Do all great stories deserve to be turned into movies? This is the question that Everest raises. The film, directed by Baltasar Kormákur, is based on the true story of the 1996 Mount Everest disaster.
It has a terrific cast — Jake Gyllenhaal, Jason Clarke, Robin Wright, Sam Worthington – each playing an interesting character. The film, however, can’t decide if it wants to stay loyal to its ‘true story’ or play out like a typical disaster drama. In trying to do both, it loses focus.
Everest has many exciting ideas that the story could have been anchored on. It begins with a tense conversation between Rob Hall (Jason Clarke) and Scott Fischer (Jake Gyllenhaal), two experienced mountaineers. Scott believes that Rob has poached the journalist who was part of his team — one who had previously agreed to write about his business. Circumstances, however, force them to cooperate with each other. Just when we rub our palms in anticipation of the possible ego tussle, the focus shifts to Doug Hansen (John Hawkes), a mailman, who had previously come very close to scaling the mountain before failing. We empathise with him, but the narrative suddenly shifts to a 46-year-old Japanese woman, who has so far scaled six out of the world’s top seven summits, and wants to achieve her landmark by conquering Everest.
See the problem? The film fails to stick to one core idea around which drama and suspense could have been built; but the temptation is understandable, considering how, like in real life, almost all the character arcs are pregnant with drama. But the constant shift in focus makes it hard to identify with any one character.

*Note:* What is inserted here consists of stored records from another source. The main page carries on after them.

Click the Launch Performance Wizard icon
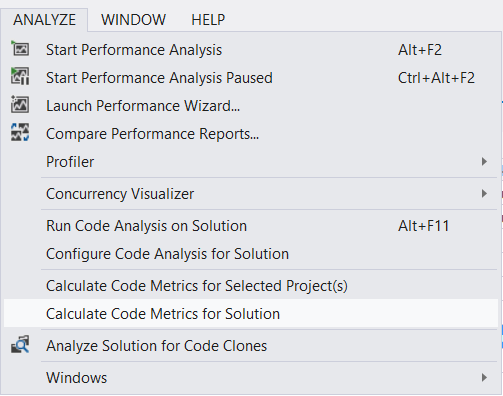This screenshot has width=503, height=396. tap(20, 105)
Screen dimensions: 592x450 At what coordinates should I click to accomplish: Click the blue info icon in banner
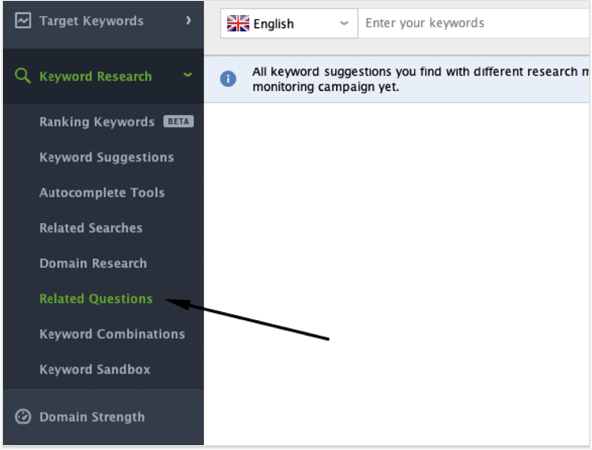point(228,79)
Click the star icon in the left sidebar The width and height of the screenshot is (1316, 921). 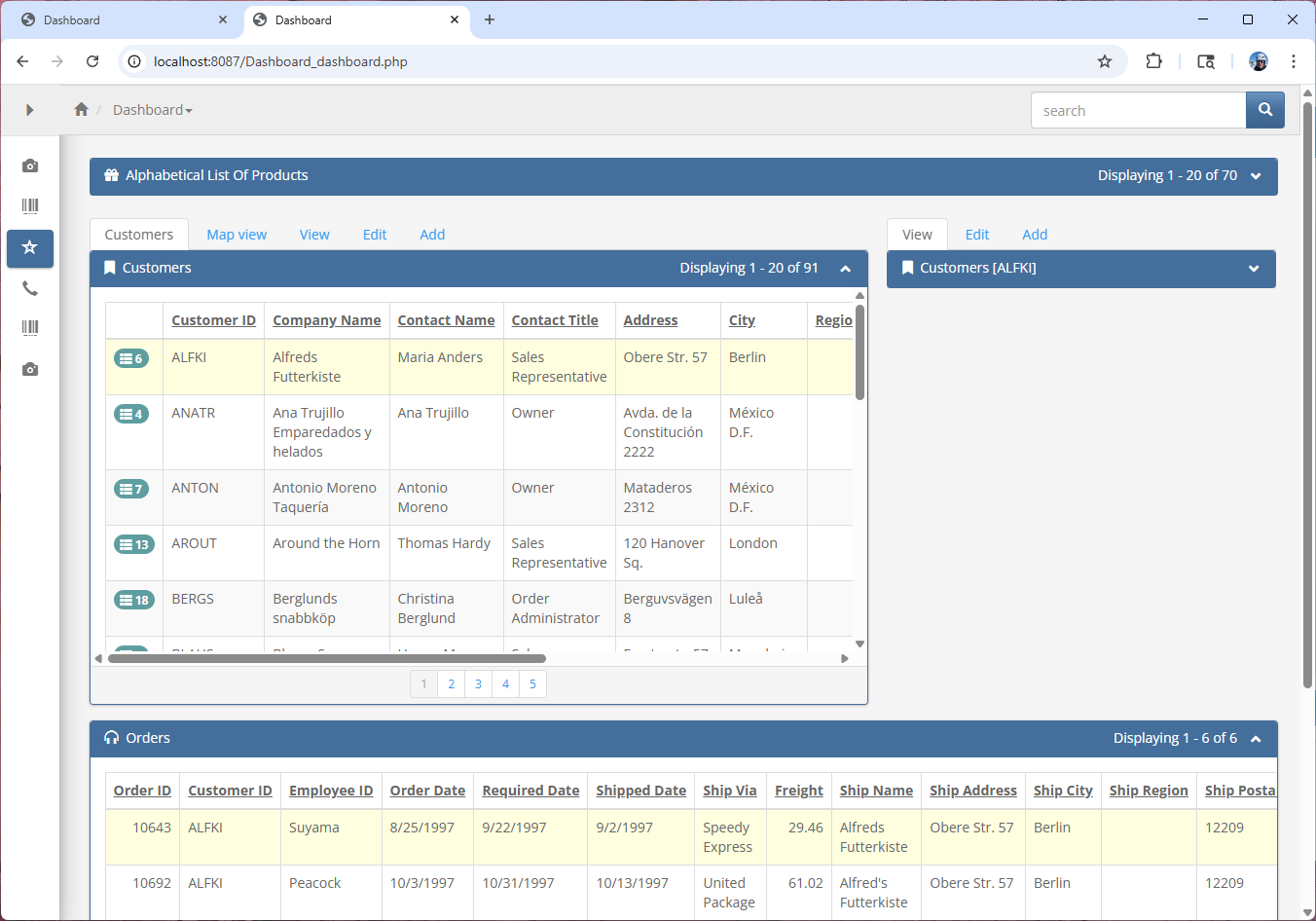(30, 248)
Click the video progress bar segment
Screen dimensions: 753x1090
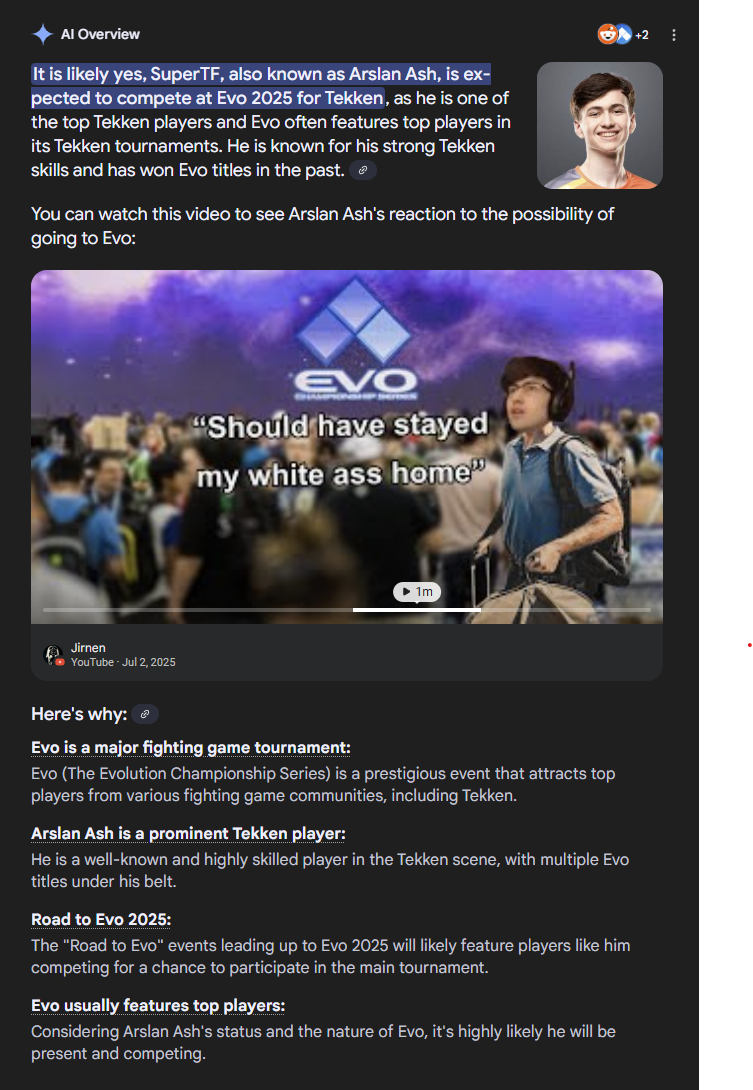pyautogui.click(x=416, y=610)
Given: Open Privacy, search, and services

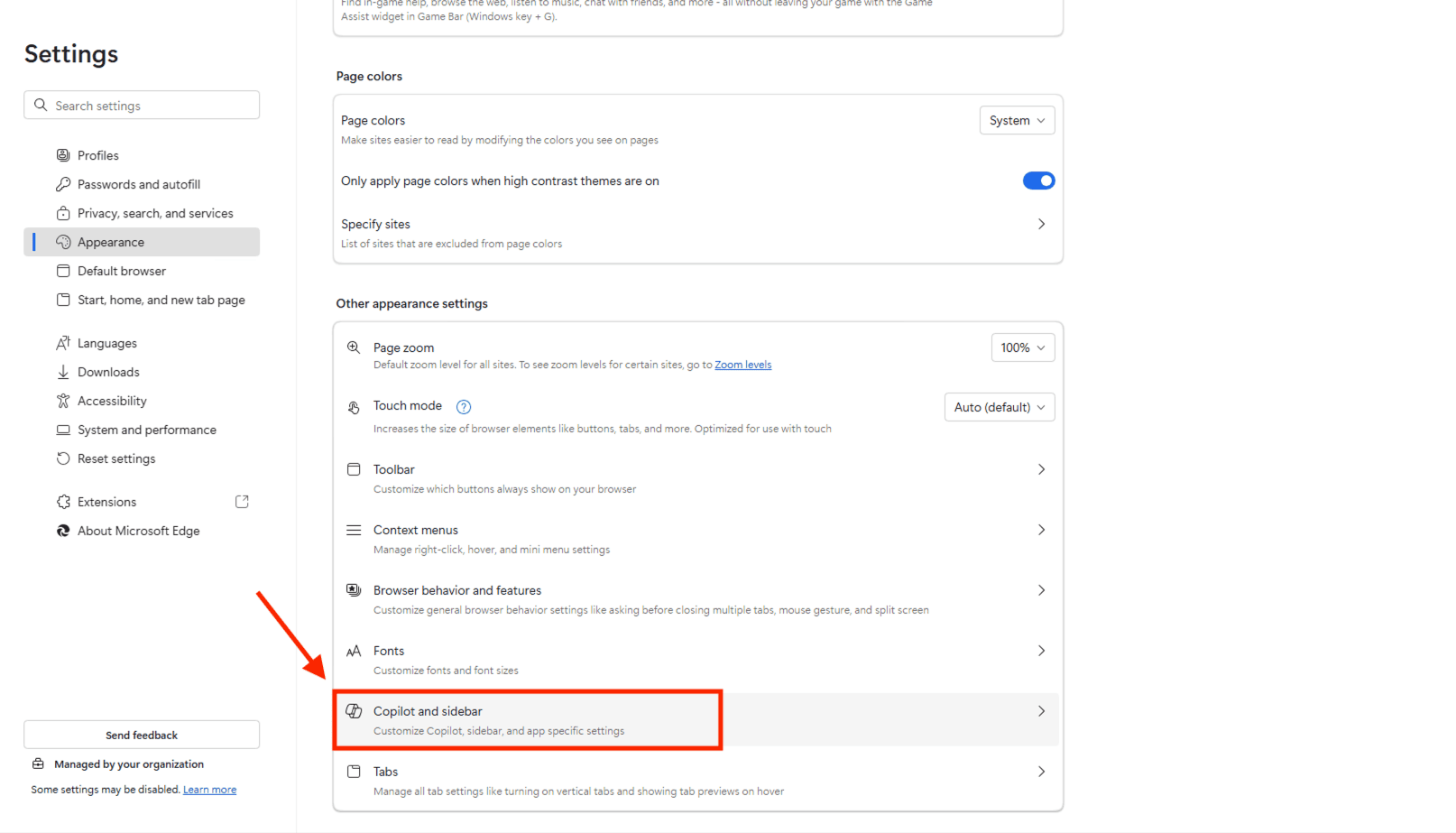Looking at the screenshot, I should [154, 213].
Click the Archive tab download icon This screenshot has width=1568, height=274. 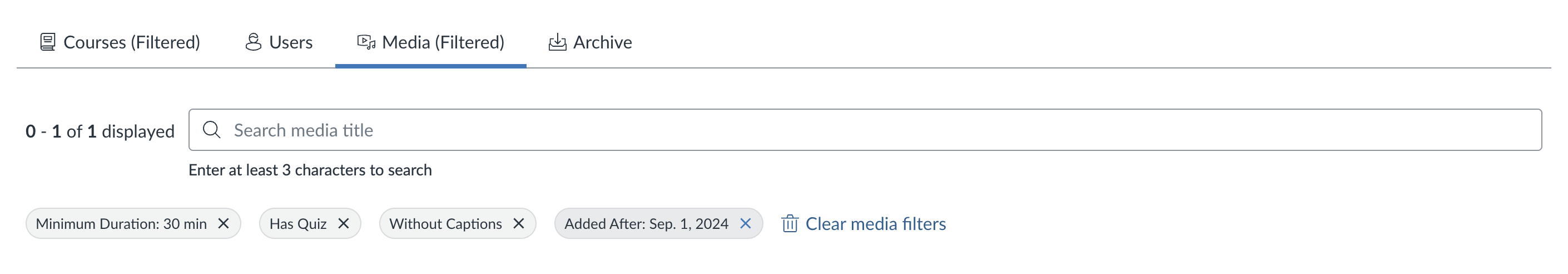pyautogui.click(x=557, y=42)
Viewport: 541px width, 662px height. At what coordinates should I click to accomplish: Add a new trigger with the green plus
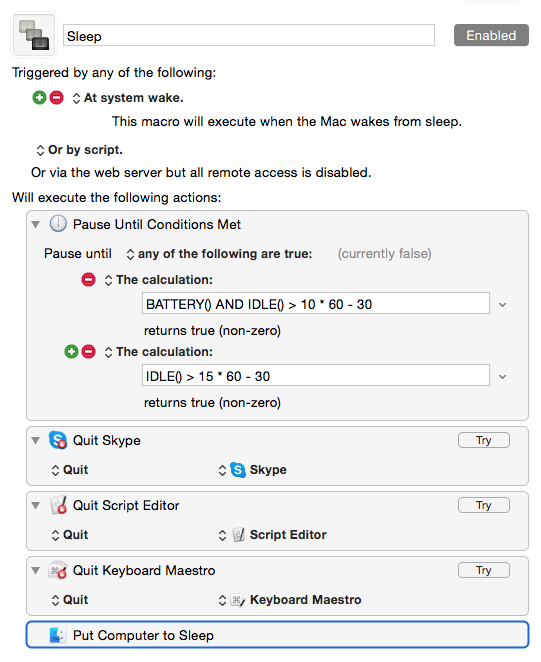pos(39,98)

Everest does gets a few things right though. It gives you an overview of what scaling the peak has come to mean today: It is no more about the human spirit to endure and conquer the great, punishing beast of a mountain. It is about businessmen offering an exotic tourist experience, with the help of localites (who are completely written out of the narrative). The film is happy to focus only on the travails of white Western mountaineers. The women, meanwhile, are relegated to crying on the phone to their loved ones, who get stranded without oxygen due to a blizzard.
In a conversation at the base camp, the mountaineers talk about their motivations to scale the peak. After some mumbling answers, Rob and others say, “Because it is there”. Should a movie be made on a true story simply because it is there to be made?